Este era o momento, o acusado começava a ceder e o jovem soldado Alessandro Dias notou muito bem.
- Comemorando ontem?
A pequena geladeira ligou seu motor, o sargento engoliu seu chiclete, e o soldado tomou mais um gole de café, queimando a língua, para enfim seu Camilo responder:
- Um velho amigo voltou para o bairro. Companheiro de longa data, quando crianças caçávamos sabiá para vender na cidade.
- Ele havia se mudado?
- Passou oito anos na cidade, cabeça dura, tinha vergonha de uma coisa que o filho aprontou.
- Então a festa era para ele?
- Filho, sabe o que eu reconheci nos seus olhos? Tristeza, você sabe o que é um cabra ruim para diabo. Sofreu muito nessa vida não é? Aquele corpo lá na frente fui eu que matei, meu amigo, o seu Zé. Tem palavras que homem nenhum consegue ouvir e ficar quieto.
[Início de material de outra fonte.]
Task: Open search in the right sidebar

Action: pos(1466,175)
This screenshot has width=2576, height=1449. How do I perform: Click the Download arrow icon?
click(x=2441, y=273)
Matei mesmo, mas te digo não foi por maldade não. Meu coração não carrega metade da maldade que esses seus amigos de farda aí carregam.
Alguns minutos depois o soldado Alessandro Dias foi chamado à presença do tenente Hermes: dois metros de magreza, cabelos loiros curtos, sentado sobre a porteira, este era o homem responsável pela operação.
- Soldado Dias?
- Sim senhor.
- Gostaria de lhe dar os parabéns pela atuação junto ao acusado, não que necessitássemos de uma confissão neste caso, mas de qualquer forma você me poupou algum trabalho. O senhor interpreta muito bem, ou melhor, mente muito bem.
- Nem todas as mentiras são falsas, apenas mal interpretadas.
- Inteligente, e perigoso, este seu pensamento. Aceita um chiclete? Tem de Cereja e Frutas Vermelhas.
- Prefiro Frutas Vermelhas, o sabor levemente mais ácido combina com o ambiente.